Y así, todos sus esfuerzos por educar a su hijo dentro de las normas de la civilidad básica se habían ido al garete gracias a los ídolos de su equipo, cuyos escupitajos permanentes decoraban, semana tras semana, sus mejores jugadas. Si Piqué, Pedro y tutti quanti se entregaban a su alegre hábito ante millones de personas que los estaban venerando, ¿por qué no había de hacerlo un preadolescente que, configurando su personalidad, prefería parecerse antes a su ídolo que a su santa madre? Y ante la imposibilidad de tocar la pelota con la misma gracia, lo intentaba por la vía de lanzar gallos.
La mujer preguntaba qué debía hacer, y con su pregunta bailando en el rincón de los imposibles, me crucé por la calle con un señor de porte muy formal. Hablaba por el móvil y, en una de estas, soltó un tremendo gargajo que incluso rebotó como si tuviera muelle. Ni que decir tiene que esta escena se repite cada día con más frecuencia, en gentes de toda índole y condición, aunque mayoritariamente es una acción masculina. Y no creo que, en el caso del señor en cuestión, sea un simple mimetismo de los ídolos del fútbol. De anécdota en anécdota, pues, la categoría es la práctica cada día más frecuentada de uno de los gestos más sucios, soeces y primitivos que configuran los malos hábitos del ser civilizado. ¿Qué son las buenas maneras? Probablemente una vaselina para la convivencia, y quebrar esas normas básicas es tanto como retroceder en la condición humana.

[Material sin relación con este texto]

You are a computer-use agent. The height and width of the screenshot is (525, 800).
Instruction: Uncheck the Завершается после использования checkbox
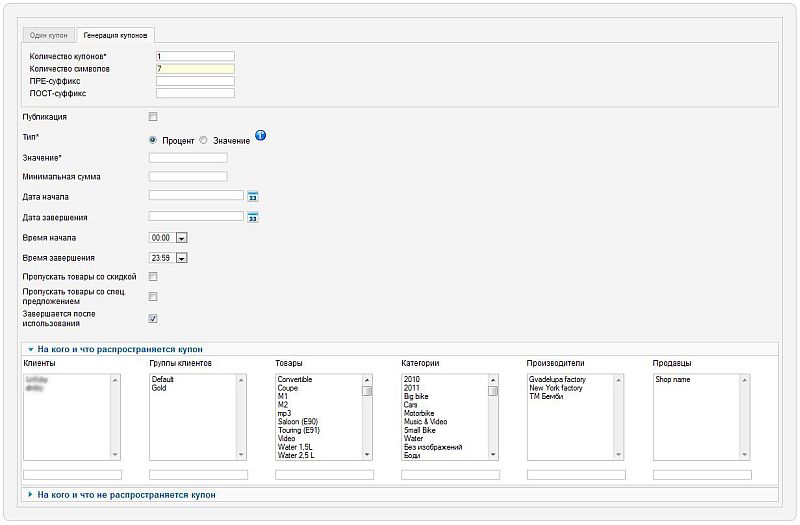point(153,319)
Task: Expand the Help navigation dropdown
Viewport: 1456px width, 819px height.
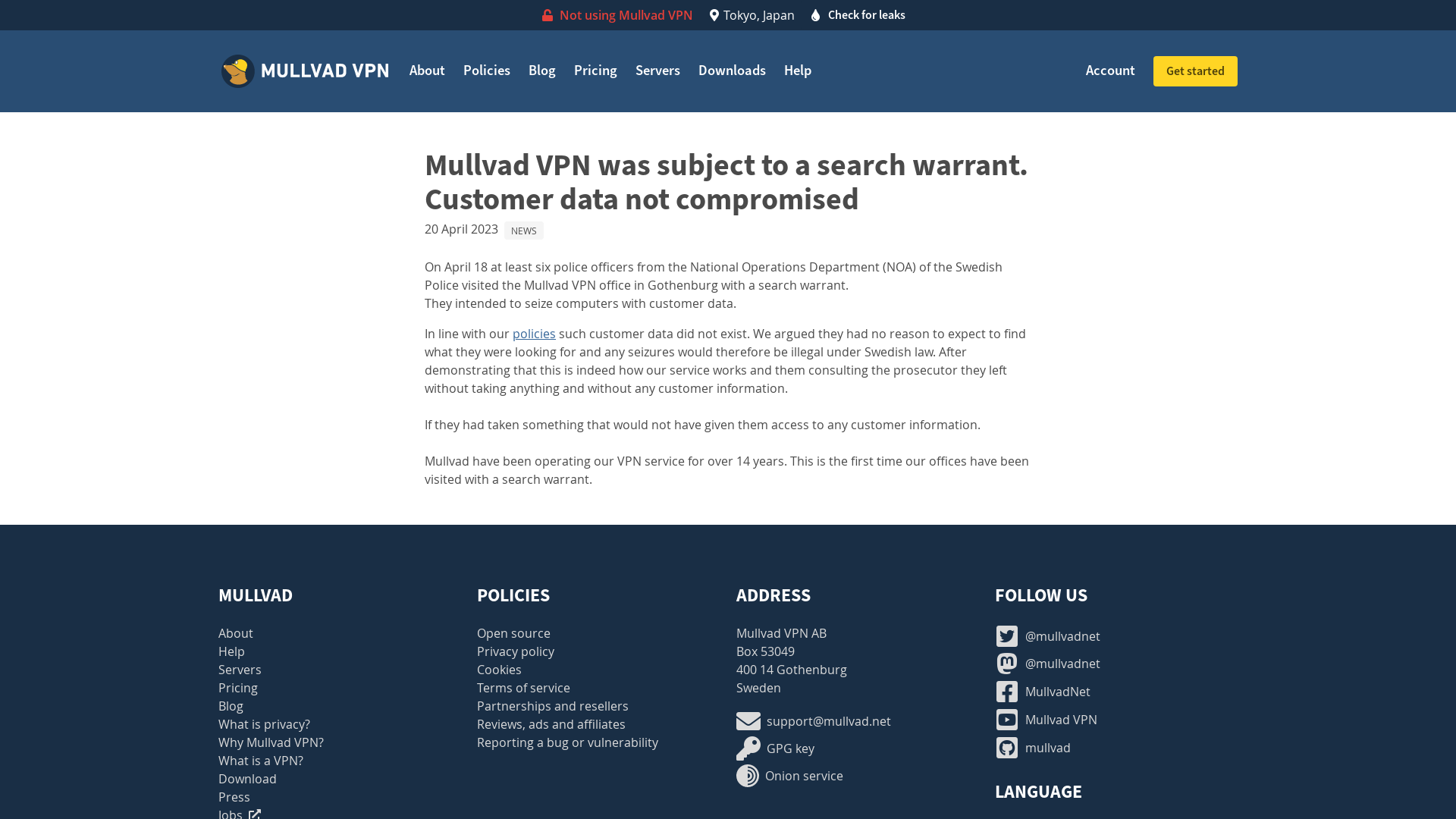Action: [x=797, y=70]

El Maestro Kong, más conocido como Confucio, ya se preocupaba en el año 500 antes de Cristo de reflexionar sobre las buenas maneras y una de sus ideas refleja con precisión esta cuestión: "Donde hay educación, no hay distinción de clases", dijo Confucio, y la frase puede leerse a la inversa: donde no hay educación, tampoco no hay distinción de clases. Quizás la buena educación sólo es un intento permanente, y no siempre conseguido, de no ser maleducado, pero el valor está en el esfuerzo, en el intento de serlo. Y escupir en la calle, sin otro complejo que apuntar bien, es una sucia vulgaridad que dice más de un ser humano de lo que dice el resto de su personalidad. ¿Por qué retorna el hábito? Más allá de las respuestas a esta pregunta, algo está claro: los deportes de masas no ayudan a erradicarlo. Y entre gol y gol, la cantidad de escupitajos que sueltan es de proporciones cósmicas. Quizás tendría que hacer algo Guardiola, que gusta de los buenos hábitos. Sea como sea, por favor, ¡dejen de escupir en público! No sólo es sucio y vulgar. Es repugnante.